Four people have died after a train collided with a taxi at a crossing in the outskirts of Cairo, Egypt's capital.
The collision happened Wednesday night after a taxi drove through the Ard el-Lawa crossing in the governorate of Giza while moving in the opposite direction.
At the time of the crash, the crossing was closed off to traffic.
State media reported that the watchman stationed at the crossing warned the driver about the approaching train, but the driver did not take heed to his warning.
Mohamed Sultan, head of the Egyptian Ambulance Authority, said a woman and her children were among the victims killed. Their bodies were transferred to the Imbaba Hospital morgue shortly after the accident took place.
'Defunct alarm system'
Following efforts to clean-up the site of the accident, hundreds of residents in the Giza neighborhood proceeded to block the train tracks at midnight in protest to the accident, bringing train activity to an absolute halt.
Ard el-Lawa residents blame government officials for not taking heed to complaints filed by the crossing's watchmen who cited a defunct alarm system.
The watchmen say that at the best of moments, watchtower guards would inform the watchmen by calls to their own cell phones regarding incoming trains just seconds before their arrival, but this gave them little time to close the crossing manually.
The watchmen also admitted that some calls were not answered due to the charges they would have to incur when answering such calls.
In December, Al-Bedaya news website published an interview with Ard al-Lewa watchmen who at the time were holding an open-ended sit-in against the railway authority's poor conduct.
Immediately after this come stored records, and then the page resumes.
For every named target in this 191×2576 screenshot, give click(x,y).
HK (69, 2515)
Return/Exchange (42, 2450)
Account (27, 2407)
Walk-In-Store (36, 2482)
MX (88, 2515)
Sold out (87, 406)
According to another watchman, the crossing's alarm used to ring non-stop for 45 days consecutively, giving off false alarms to incoming traffic on trains approaching.
Poor track record
Ard el-Lawa residents call for holding the culprits of the accident accountable, an incident that has directed attention to Egypt's decaying railways.
The accident is the second collision to occur in three days after 19 people were killed and 120 others injured late on Monday when a train traveling to Cairo from Upper Egypt derailed in the Giza town of Badrashin.
Last November, dozens of children were immediately killed when their school bus was hit by a train as it drove through a railway crossing in Manfalout, a village in the Upper Egyptian governorate of Assiut.
The same month, at least three Egyptians were killed and 30 others injured when a train crashed in the governorate of Fayoum, 100km south of the capital, Cairo.